I am currently designing the scripting side of our engine. The idea is an entity-component system. That means most of the coding is done via jobs.
The language we are using is compatible to C. The actual implementation does not matter for this question. Basically, the application - written in C++ - calls the entry point for our scripting environment. User code is added to this environment, generating one library for client code and our code. Via some engine magic we then make the assembly aware of the jobs that were written by users. So far so good.
The design decision we are currently struggling with is how the scripting interacts with the renderer.
For that, a short brief of our architecture:
- Every module (Rendering, Audio, Physics) is laid out into dynamic libraries, so our scripting language can interact with them.
- Rendering is API-agnostic. Currently we have OpenGL and Dx12 in the making, OpenGL will get removed by Vulkan on the long run.
- The scripting language handles everything. Only the high-performance critical systems are C++ dynamic libraries.
That having said, when interacting with the renderer we have two concepts. We want to decide which one to implement, but are unsure. The techniques here are simplified, in the actual engine there are of course some managers etc. going on.
-
- Every mesh instance issues a drawcall once per frame.
- The renderer has a
draw
method - Requires fewer instructions
- Every mesh calls
draw
for themselves, once per frame - Does mean that some meshes will be drawn before other entities even had their logic running
-
- Every mesh instance issues a draw request once per frame.
- The renderer has a
render
method - The assembly calls
render
after all jobs is finished - The GPU can run every drawcall at once
- The GPU can only start rendering once the whole frame is finished on the assembly side.

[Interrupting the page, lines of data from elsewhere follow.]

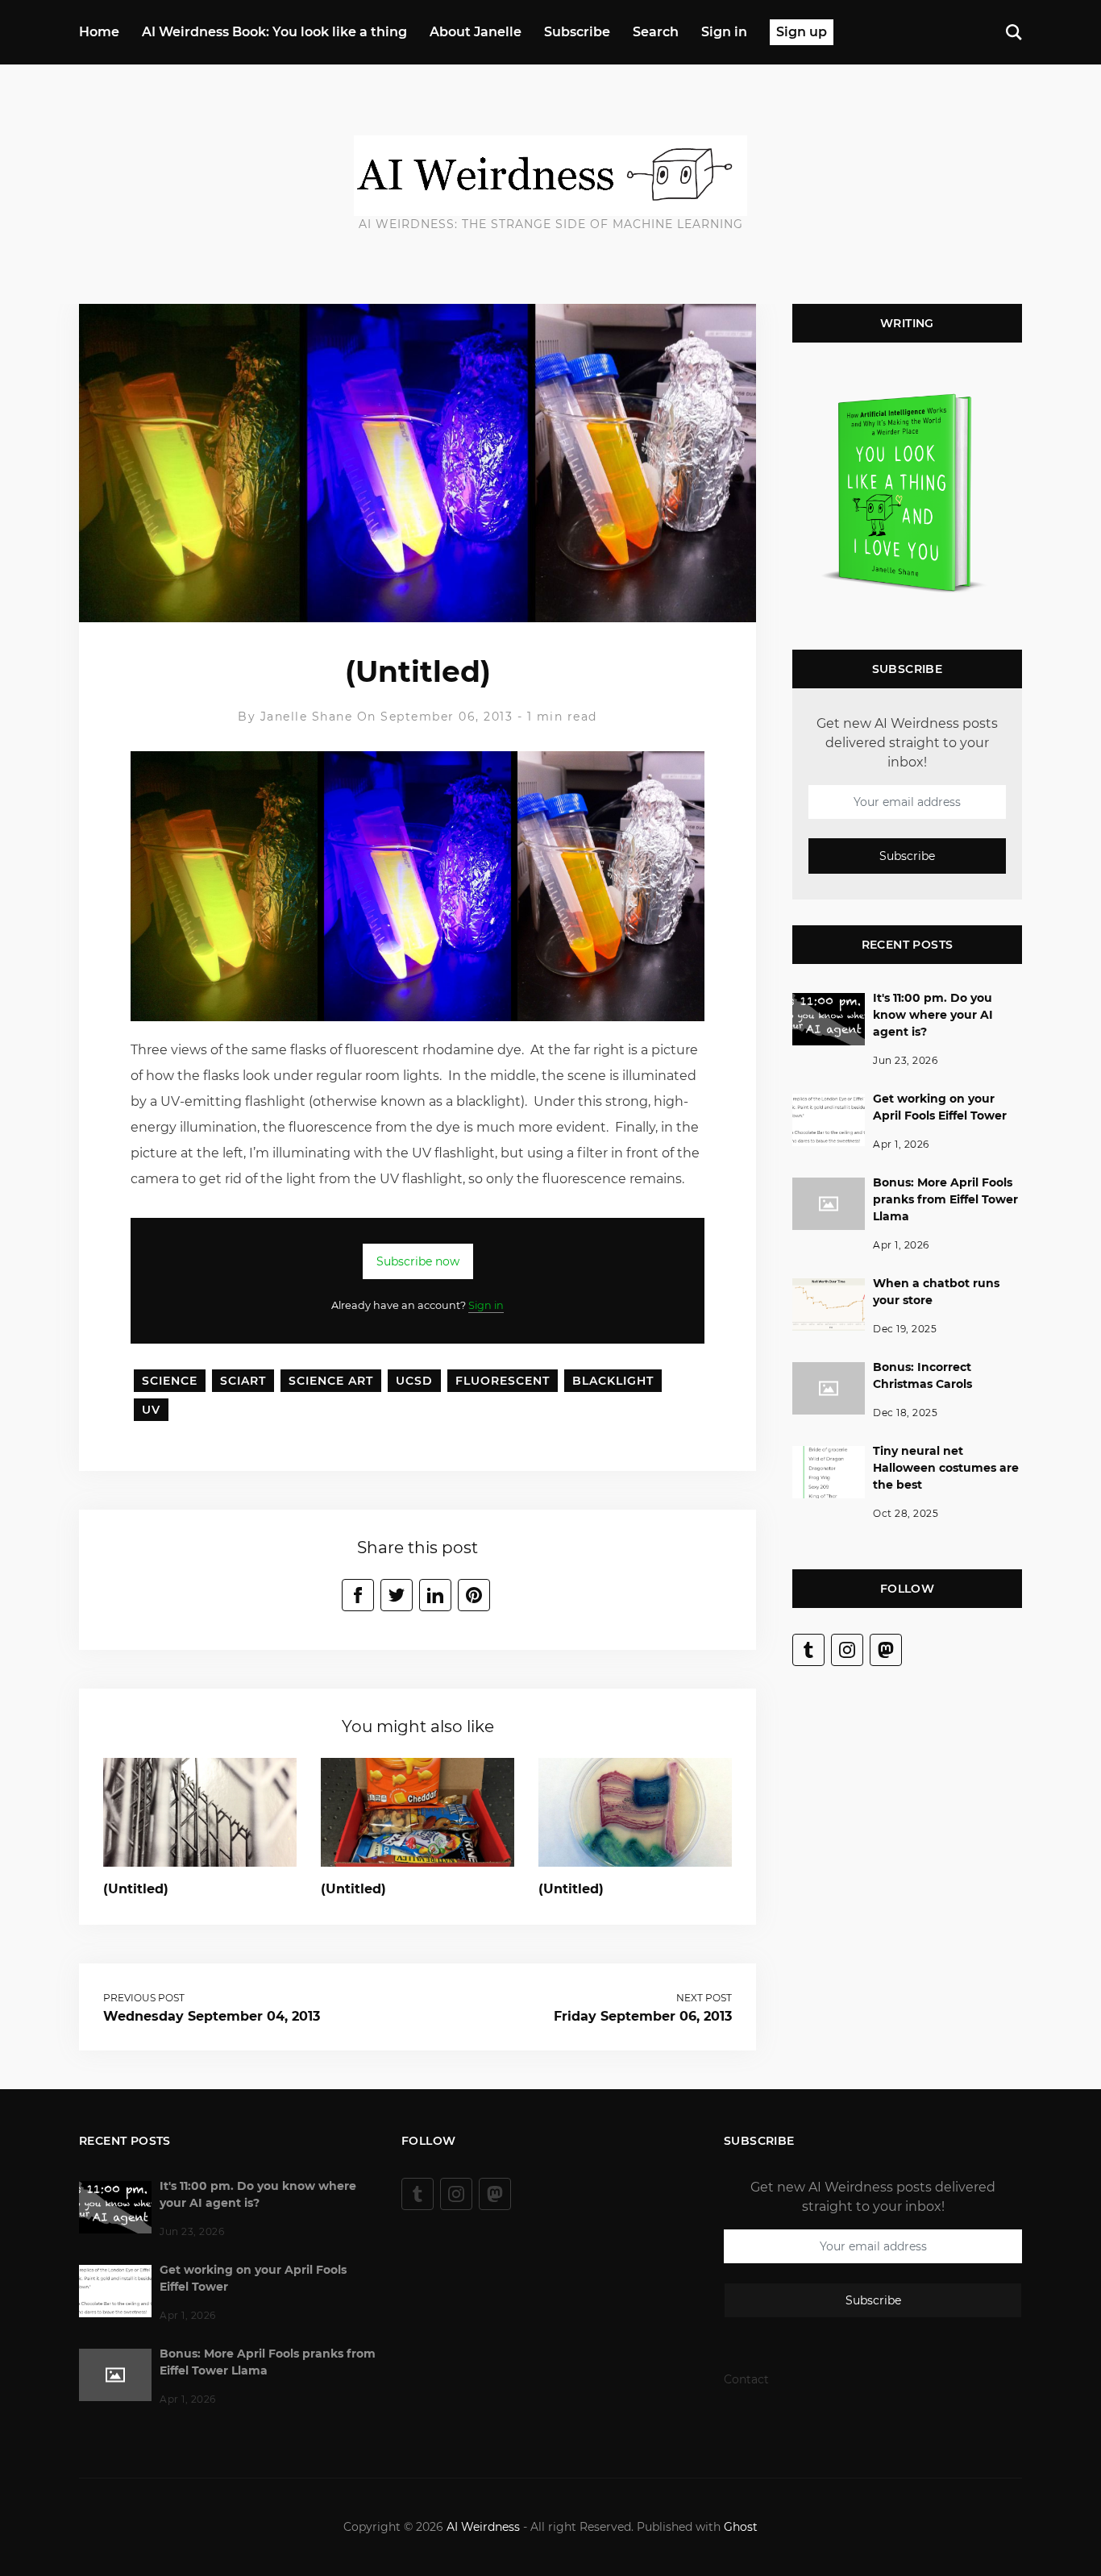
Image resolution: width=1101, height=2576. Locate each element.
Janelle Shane (306, 716)
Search (656, 31)
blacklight (613, 1380)
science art (331, 1380)
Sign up (801, 31)
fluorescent (502, 1380)
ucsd (414, 1380)
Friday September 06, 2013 (643, 2016)
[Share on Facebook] (358, 1595)
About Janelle (475, 31)
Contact (746, 2379)
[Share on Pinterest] (474, 1595)
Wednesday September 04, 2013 (211, 2016)
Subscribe (577, 31)
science (169, 1380)
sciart (243, 1380)
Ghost (741, 2527)
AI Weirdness (483, 2527)
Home (99, 31)
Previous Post (144, 1998)
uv (151, 1409)
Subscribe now (417, 1261)
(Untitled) (135, 1889)
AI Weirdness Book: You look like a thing (274, 31)
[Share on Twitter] (396, 1595)
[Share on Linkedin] (435, 1595)
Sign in (724, 31)
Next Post (704, 1998)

Each of the systems has their pros and cons. Personally, system 2 makes the most sense to me as the renderer is fully responsible for rendering and only gets instructed. Furthermore, APIs like DX12 and Vulkan are already command-based, so this follows the API rules in some way.
Though I have seen many people do the drawcalls on a per mesh basis. There might be some advantages to that, but I feel like architecture 2 is more robust and scalable.